DATASET RECORDS ::
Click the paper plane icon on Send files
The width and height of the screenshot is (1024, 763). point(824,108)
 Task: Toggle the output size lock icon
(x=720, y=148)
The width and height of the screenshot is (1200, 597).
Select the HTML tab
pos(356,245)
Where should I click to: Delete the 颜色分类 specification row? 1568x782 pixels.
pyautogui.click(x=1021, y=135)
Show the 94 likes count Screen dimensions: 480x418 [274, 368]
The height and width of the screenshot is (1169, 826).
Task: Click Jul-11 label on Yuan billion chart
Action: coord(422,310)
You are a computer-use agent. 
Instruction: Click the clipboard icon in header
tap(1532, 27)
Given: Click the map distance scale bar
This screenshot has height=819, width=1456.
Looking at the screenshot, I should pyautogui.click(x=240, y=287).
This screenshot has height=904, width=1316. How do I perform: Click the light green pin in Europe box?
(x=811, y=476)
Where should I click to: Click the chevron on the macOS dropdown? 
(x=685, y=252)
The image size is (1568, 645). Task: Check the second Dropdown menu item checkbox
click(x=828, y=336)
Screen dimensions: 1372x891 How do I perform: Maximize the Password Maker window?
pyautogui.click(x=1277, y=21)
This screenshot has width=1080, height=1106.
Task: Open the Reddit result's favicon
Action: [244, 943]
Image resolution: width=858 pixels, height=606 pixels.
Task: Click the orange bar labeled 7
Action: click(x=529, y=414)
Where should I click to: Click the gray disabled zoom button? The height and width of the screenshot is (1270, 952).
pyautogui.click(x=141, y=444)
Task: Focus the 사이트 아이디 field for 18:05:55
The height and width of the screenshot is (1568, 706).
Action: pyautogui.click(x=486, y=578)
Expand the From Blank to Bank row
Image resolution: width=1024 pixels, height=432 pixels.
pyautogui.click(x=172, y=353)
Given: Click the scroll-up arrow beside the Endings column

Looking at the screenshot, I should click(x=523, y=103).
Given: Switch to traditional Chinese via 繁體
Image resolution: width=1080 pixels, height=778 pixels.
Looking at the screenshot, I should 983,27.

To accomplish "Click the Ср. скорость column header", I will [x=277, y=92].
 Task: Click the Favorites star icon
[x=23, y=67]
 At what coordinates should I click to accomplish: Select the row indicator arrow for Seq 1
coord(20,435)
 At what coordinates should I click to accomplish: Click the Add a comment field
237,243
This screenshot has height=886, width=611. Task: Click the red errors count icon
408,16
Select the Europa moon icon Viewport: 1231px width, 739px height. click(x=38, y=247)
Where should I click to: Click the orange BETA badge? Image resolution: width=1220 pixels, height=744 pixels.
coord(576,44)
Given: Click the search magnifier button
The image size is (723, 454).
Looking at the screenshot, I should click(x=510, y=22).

ASSIGNED TASK ::
Retype the material above exactly as given.

SOLUTION ::
Click the paper plane icon on Send files
The width and height of the screenshot is (1024, 763). point(824,108)
 Task: Toggle the output size lock icon
(x=720, y=148)
The width and height of the screenshot is (1200, 597).
Select the HTML tab
pos(356,245)
Where should I click to: Delete the 颜色分类 specification row? 1568x782 pixels.
pyautogui.click(x=1021, y=135)
Show the 94 likes count Screen dimensions: 480x418 [274, 368]
The height and width of the screenshot is (1169, 826).
Task: Click Jul-11 label on Yuan billion chart
Action: coord(422,310)
You are a computer-use agent. 
Instruction: Click the clipboard icon in header
tap(1532, 27)
Given: Click the map distance scale bar
This screenshot has height=819, width=1456.
Looking at the screenshot, I should pyautogui.click(x=240, y=287).
This screenshot has height=904, width=1316. How do I perform: Click the light green pin in Europe box?
(x=811, y=476)
Where should I click to: Click the chevron on the macOS dropdown? 
(x=685, y=252)
The image size is (1568, 645). Task: Check the second Dropdown menu item checkbox
click(x=828, y=336)
Screen dimensions: 1372x891 How do I perform: Maximize the Password Maker window?
pyautogui.click(x=1277, y=21)
This screenshot has width=1080, height=1106.
Task: Open the Reddit result's favicon
Action: [244, 943]
Image resolution: width=858 pixels, height=606 pixels.
Task: Click the orange bar labeled 7
Action: click(x=529, y=414)
Where should I click to: Click the gray disabled zoom button? The height and width of the screenshot is (1270, 952).
pyautogui.click(x=141, y=444)
Task: Focus the 사이트 아이디 field for 18:05:55
The height and width of the screenshot is (1568, 706).
Action: pyautogui.click(x=486, y=578)
Expand the From Blank to Bank row
Image resolution: width=1024 pixels, height=432 pixels.
pyautogui.click(x=172, y=353)
Given: Click the scroll-up arrow beside the Endings column

Looking at the screenshot, I should click(x=523, y=103).
Given: Switch to traditional Chinese via 繁體
Image resolution: width=1080 pixels, height=778 pixels.
Looking at the screenshot, I should 983,27.

To accomplish "Click the Ср. скорость column header", I will [x=277, y=92].
 Task: Click the Favorites star icon
[x=23, y=67]
 At what coordinates should I click to accomplish: Select the row indicator arrow for Seq 1
coord(20,435)
 At what coordinates should I click to accomplish: Click the Add a comment field
237,243
This screenshot has height=886, width=611. Task: Click the red errors count icon
408,16
Select the Europa moon icon Viewport: 1231px width, 739px height. click(x=38, y=247)
Where should I click to: Click the orange BETA badge? Image resolution: width=1220 pixels, height=744 pixels.
coord(576,44)
Given: Click the search magnifier button
The image size is (723, 454).
Looking at the screenshot, I should click(x=510, y=22).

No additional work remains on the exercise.